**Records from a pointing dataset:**
════
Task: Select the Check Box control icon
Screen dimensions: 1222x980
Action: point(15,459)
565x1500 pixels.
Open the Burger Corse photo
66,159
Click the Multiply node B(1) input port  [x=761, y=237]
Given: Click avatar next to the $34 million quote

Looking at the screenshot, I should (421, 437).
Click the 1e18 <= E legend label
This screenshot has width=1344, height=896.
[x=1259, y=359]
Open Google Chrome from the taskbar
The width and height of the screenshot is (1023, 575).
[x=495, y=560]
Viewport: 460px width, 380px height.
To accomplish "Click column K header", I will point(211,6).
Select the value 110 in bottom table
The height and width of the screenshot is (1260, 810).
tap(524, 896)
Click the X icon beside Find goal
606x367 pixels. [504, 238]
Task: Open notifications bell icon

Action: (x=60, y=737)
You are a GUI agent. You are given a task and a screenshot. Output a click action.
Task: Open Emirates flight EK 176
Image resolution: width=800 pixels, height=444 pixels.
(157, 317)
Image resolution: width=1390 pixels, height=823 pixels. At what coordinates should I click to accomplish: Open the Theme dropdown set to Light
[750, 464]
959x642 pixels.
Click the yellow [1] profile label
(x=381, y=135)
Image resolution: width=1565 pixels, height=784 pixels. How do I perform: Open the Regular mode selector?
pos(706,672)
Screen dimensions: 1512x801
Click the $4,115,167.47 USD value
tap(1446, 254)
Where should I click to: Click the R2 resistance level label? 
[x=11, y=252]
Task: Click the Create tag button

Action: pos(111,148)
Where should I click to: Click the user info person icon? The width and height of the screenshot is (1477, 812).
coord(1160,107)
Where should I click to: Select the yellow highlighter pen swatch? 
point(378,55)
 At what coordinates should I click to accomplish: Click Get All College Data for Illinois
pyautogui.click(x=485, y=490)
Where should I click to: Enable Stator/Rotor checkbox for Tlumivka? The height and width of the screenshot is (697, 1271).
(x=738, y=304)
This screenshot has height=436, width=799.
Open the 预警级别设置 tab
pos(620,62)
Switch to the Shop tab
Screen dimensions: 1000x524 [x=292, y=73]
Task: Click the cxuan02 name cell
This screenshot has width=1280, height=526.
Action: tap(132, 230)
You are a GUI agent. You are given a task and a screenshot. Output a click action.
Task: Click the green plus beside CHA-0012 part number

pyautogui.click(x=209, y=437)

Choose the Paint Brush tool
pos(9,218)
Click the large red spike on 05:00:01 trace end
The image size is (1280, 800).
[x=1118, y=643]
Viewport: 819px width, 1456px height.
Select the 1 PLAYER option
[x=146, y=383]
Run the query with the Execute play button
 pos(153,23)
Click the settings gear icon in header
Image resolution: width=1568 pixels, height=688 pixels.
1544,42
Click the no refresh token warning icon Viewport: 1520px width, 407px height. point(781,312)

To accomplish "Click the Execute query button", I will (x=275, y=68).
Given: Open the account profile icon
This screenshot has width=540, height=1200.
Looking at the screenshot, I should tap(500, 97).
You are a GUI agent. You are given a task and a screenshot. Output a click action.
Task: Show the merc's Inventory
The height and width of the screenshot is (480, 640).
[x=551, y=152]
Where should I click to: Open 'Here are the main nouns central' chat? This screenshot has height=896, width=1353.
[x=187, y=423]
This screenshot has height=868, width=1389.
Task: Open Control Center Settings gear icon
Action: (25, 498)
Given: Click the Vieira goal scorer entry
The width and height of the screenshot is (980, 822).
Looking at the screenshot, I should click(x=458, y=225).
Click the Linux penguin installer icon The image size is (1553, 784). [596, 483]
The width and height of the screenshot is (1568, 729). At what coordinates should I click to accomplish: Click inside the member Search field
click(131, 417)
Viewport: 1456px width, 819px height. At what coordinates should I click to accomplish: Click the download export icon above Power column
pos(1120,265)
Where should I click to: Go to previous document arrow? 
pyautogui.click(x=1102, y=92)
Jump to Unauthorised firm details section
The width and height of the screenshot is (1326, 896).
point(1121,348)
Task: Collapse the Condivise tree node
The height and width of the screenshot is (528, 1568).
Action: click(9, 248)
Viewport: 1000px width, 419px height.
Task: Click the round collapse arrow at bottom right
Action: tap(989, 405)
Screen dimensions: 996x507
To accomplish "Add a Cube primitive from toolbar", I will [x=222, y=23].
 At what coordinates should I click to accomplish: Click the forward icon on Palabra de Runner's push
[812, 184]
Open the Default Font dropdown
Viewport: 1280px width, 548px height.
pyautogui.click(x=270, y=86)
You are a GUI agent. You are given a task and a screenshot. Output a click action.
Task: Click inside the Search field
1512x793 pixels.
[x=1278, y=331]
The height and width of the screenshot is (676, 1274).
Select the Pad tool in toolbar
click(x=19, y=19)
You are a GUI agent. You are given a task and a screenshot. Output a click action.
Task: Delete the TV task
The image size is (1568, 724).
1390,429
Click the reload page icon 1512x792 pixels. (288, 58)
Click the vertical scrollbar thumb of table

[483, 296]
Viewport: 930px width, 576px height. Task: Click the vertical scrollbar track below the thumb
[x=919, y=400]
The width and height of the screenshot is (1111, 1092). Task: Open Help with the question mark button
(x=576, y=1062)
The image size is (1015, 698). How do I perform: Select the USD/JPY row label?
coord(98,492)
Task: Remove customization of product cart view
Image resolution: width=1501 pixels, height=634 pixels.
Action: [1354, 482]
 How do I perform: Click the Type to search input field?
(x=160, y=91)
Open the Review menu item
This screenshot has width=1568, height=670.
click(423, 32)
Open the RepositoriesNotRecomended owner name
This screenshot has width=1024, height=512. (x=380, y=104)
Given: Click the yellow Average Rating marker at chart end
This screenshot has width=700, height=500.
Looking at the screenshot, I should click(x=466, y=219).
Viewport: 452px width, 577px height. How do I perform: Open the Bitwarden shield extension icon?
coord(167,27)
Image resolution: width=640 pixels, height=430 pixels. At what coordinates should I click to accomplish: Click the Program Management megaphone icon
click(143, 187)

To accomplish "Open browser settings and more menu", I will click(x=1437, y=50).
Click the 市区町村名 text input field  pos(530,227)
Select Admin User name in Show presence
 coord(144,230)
════
**TASK OBJECTIVE:**
Copy these records line for line, with no changes.

**REPLY:**
Task: Select the Check Box control icon
Screen dimensions: 1222x980
Action: point(15,459)
565x1500 pixels.
Open the Burger Corse photo
66,159
Click the Multiply node B(1) input port  [x=761, y=237]
Given: Click avatar next to the $34 million quote

Looking at the screenshot, I should (421, 437).
Click the 1e18 <= E legend label
This screenshot has width=1344, height=896.
[x=1259, y=359]
Open Google Chrome from the taskbar
The width and height of the screenshot is (1023, 575).
[x=495, y=560]
Viewport: 460px width, 380px height.
To accomplish "Click column K header", I will point(211,6).
Select the value 110 in bottom table
The height and width of the screenshot is (1260, 810).
tap(524, 896)
Click the X icon beside Find goal
606x367 pixels. [504, 238]
Task: Open notifications bell icon

Action: (x=60, y=737)
You are a GUI agent. You are given a task and a screenshot. Output a click action.
Task: Open Emirates flight EK 176
Image resolution: width=800 pixels, height=444 pixels.
(157, 317)
Image resolution: width=1390 pixels, height=823 pixels. At what coordinates should I click to accomplish: Open the Theme dropdown set to Light
[750, 464]
959x642 pixels.
Click the yellow [1] profile label
(x=381, y=135)
Image resolution: width=1565 pixels, height=784 pixels. How do I perform: Open the Regular mode selector?
pos(706,672)
Screen dimensions: 1512x801
Click the $4,115,167.47 USD value
tap(1446, 254)
Where should I click to: Click the R2 resistance level label? 
[x=11, y=252]
Task: Click the Create tag button

Action: pos(111,148)
Where should I click to: Click the user info person icon? The width and height of the screenshot is (1477, 812).
coord(1160,107)
Where should I click to: Select the yellow highlighter pen swatch? 
point(378,55)
 At what coordinates should I click to accomplish: Click Get All College Data for Illinois
pyautogui.click(x=485, y=490)
Where should I click to: Enable Stator/Rotor checkbox for Tlumivka? The height and width of the screenshot is (697, 1271).
(x=738, y=304)
This screenshot has height=436, width=799.
Open the 预警级别设置 tab
pos(620,62)
Switch to the Shop tab
Screen dimensions: 1000x524 [x=292, y=73]
Task: Click the cxuan02 name cell
This screenshot has width=1280, height=526.
Action: tap(132, 230)
You are a GUI agent. You are given a task and a screenshot. Output a click action.
Task: Click the green plus beside CHA-0012 part number

pyautogui.click(x=209, y=437)

Choose the Paint Brush tool
pos(9,218)
Click the large red spike on 05:00:01 trace end
The image size is (1280, 800).
[x=1118, y=643]
Viewport: 819px width, 1456px height.
Select the 1 PLAYER option
[x=146, y=383]
Run the query with the Execute play button
 pos(153,23)
Click the settings gear icon in header
Image resolution: width=1568 pixels, height=688 pixels.
1544,42
Click the no refresh token warning icon Viewport: 1520px width, 407px height. point(781,312)

To accomplish "Click the Execute query button", I will (x=275, y=68).
Given: Open the account profile icon
This screenshot has width=540, height=1200.
Looking at the screenshot, I should tap(500, 97).
You are a GUI agent. You are given a task and a screenshot. Output a click action.
Task: Show the merc's Inventory
The height and width of the screenshot is (480, 640).
[x=551, y=152]
Where should I click to: Open 'Here are the main nouns central' chat? This screenshot has height=896, width=1353.
[x=187, y=423]
This screenshot has height=868, width=1389.
Task: Open Control Center Settings gear icon
Action: (25, 498)
Given: Click the Vieira goal scorer entry
The width and height of the screenshot is (980, 822).
Looking at the screenshot, I should click(x=458, y=225).
Click the Linux penguin installer icon The image size is (1553, 784). [596, 483]
The width and height of the screenshot is (1568, 729). At what coordinates should I click to accomplish: Click inside the member Search field
click(131, 417)
Viewport: 1456px width, 819px height. At what coordinates should I click to accomplish: Click the download export icon above Power column
pos(1120,265)
Where should I click to: Go to previous document arrow? 
pyautogui.click(x=1102, y=92)
Jump to Unauthorised firm details section
The width and height of the screenshot is (1326, 896).
point(1121,348)
Task: Collapse the Condivise tree node
The height and width of the screenshot is (528, 1568).
Action: click(9, 248)
Viewport: 1000px width, 419px height.
Task: Click the round collapse arrow at bottom right
Action: tap(989, 405)
Screen dimensions: 996x507
To accomplish "Add a Cube primitive from toolbar", I will [x=222, y=23].
 At what coordinates should I click to accomplish: Click the forward icon on Palabra de Runner's push
[812, 184]
Open the Default Font dropdown
Viewport: 1280px width, 548px height.
pyautogui.click(x=270, y=86)
You are a GUI agent. You are given a task and a screenshot. Output a click action.
Task: Click inside the Search field
1512x793 pixels.
[x=1278, y=331]
The height and width of the screenshot is (676, 1274).
Select the Pad tool in toolbar
click(x=19, y=19)
You are a GUI agent. You are given a task and a screenshot. Output a click action.
Task: Delete the TV task
The image size is (1568, 724).
1390,429
Click the reload page icon 1512x792 pixels. (288, 58)
Click the vertical scrollbar thumb of table

[483, 296]
Viewport: 930px width, 576px height. Task: Click the vertical scrollbar track below the thumb
[x=919, y=400]
The width and height of the screenshot is (1111, 1092). Task: Open Help with the question mark button
(x=576, y=1062)
The image size is (1015, 698). How do I perform: Select the USD/JPY row label?
coord(98,492)
Task: Remove customization of product cart view
Image resolution: width=1501 pixels, height=634 pixels.
Action: [1354, 482]
 How do I perform: Click the Type to search input field?
(x=160, y=91)
Open the Review menu item
This screenshot has width=1568, height=670.
click(423, 32)
Open the RepositoriesNotRecomended owner name
This screenshot has width=1024, height=512. (x=380, y=104)
Given: Click the yellow Average Rating marker at chart end
This screenshot has width=700, height=500.
Looking at the screenshot, I should click(x=466, y=219).
Viewport: 452px width, 577px height. How do I perform: Open the Bitwarden shield extension icon?
coord(167,27)
Image resolution: width=640 pixels, height=430 pixels. At what coordinates should I click to accomplish: Click the Program Management megaphone icon
click(143, 187)

To accomplish "Open browser settings and more menu", I will click(x=1437, y=50).
Click the 市区町村名 text input field  pos(530,227)
Select Admin User name in Show presence
 coord(144,230)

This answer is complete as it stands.